Między posłem PiS Łukaszem Mejzą a jego partnerką miało w lutym dojść do awantury domowej — podał portal poscigi.pl. Kobieta zawiadomiła policję. — Doszło do małej różnicy zdań między mną a moją partnerką, ale wszystko w granicach zdrowego ogniska domowego — komentuje polityk.
Do kłótni u Łukasza Mejzy miało dojść w lutym, jednak dopiero w sobotę o sprawie poinformował lokalny portal poscigi.pl. Z ustaleń dziennikarzy wynika, że poseł Prawa i Sprawiedliwości “miał awanturować się z partnerką”. W dniu incydentu kobieta zadzwoniła na policję. Z funkcjonariuszami skontaktował się też Mejza.
– To jakiś kolejny polityczny bullshit. Absolutnie nic takiego nie miało miejsca. Fantazja dziennikarska mnie poraża… Co jeszcze wymyślicie na potrzeby politycznej nagonki? Jakiś atak terrorystyczny też planowałem przeprowadzić? A może przemyt prostytutek przez granicę? Owszem, doszło do małej różnicy zdań między mną a moją partnerką, ale wszystko w granicach zdrowego ogniska domowego — skomentował w rozmowie z poscigi.pl oburzony poseł.
Łukasz Mejza się tłumaczy. “Zwykła sprzeczka”
Polityk potwierdził, że “w przypływie niepotrzebnych emocji” jego partnerka zadzwoniła na policję, “z czego natychmiast chciała się wycofać”. Jak dodał, kobieta “go za to przeprosiła”. — Wszystko sobie wyjaśniliśmy. Sprawa nie ma dalszego ciągu. Zwykła sprzeczka. Tyle.

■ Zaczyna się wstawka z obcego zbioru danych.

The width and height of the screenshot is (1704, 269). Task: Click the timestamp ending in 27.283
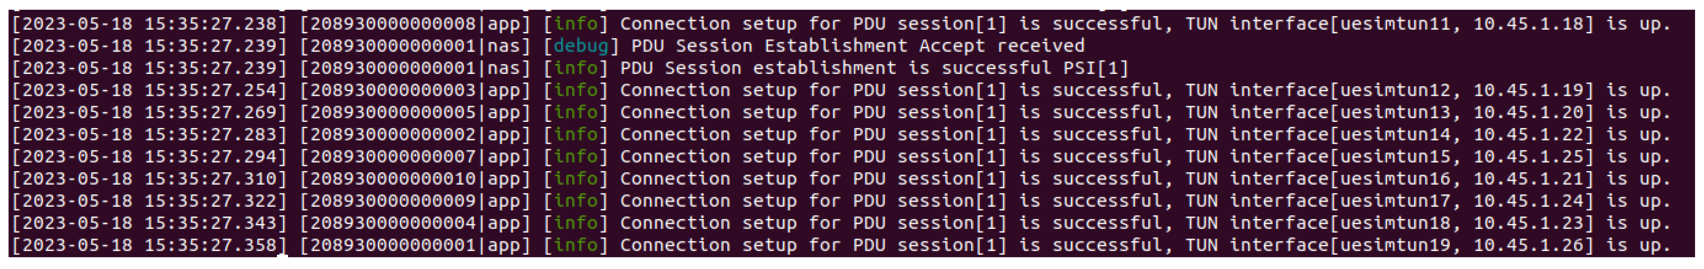149,135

Reszta to powieściopisarstwo — powiedział Mejza.
Portal poscigi.pl o sprawę zapytał też lubuską policję. – W ocenie Komendy Wojewódzkiej Policji w Gorzowie Wlkp. żądanie udostępnienia informacji zmierza wyłącznie do ustalenia sytuacji osobistej podmiotu prywatnego, a żądana informacja nie jest związana z funkcjonowaniem władzy publicznej i nie dotyczy wykonywania zadań publicznych — napisali funkcjonariusze w odpowiedzi.

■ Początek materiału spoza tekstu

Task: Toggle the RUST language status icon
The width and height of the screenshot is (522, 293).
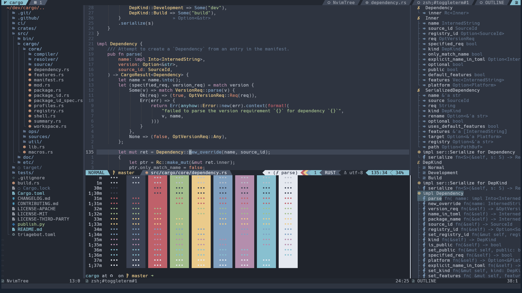Action: 329,173
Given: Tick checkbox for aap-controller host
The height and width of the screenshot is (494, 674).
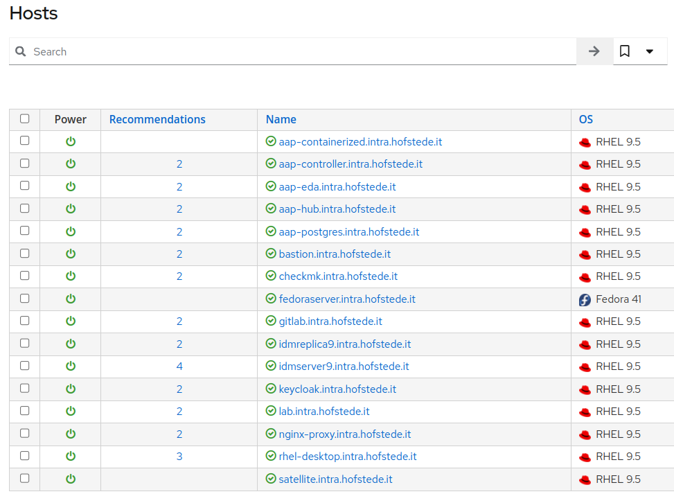Looking at the screenshot, I should tap(25, 164).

Nie jest też informacją odnoszącą się do władz publicznych lub podmiotów, czy osób pełniących funkcję publiczną; zmierza ona wyłącznie do pozyskania informacji o szczegółach sytuacji, co do której wcześniej wiedzę pozyskał wnioskodawca — podkreślił komisarz Macieja Kimet, rzecznik lubuskiej policji.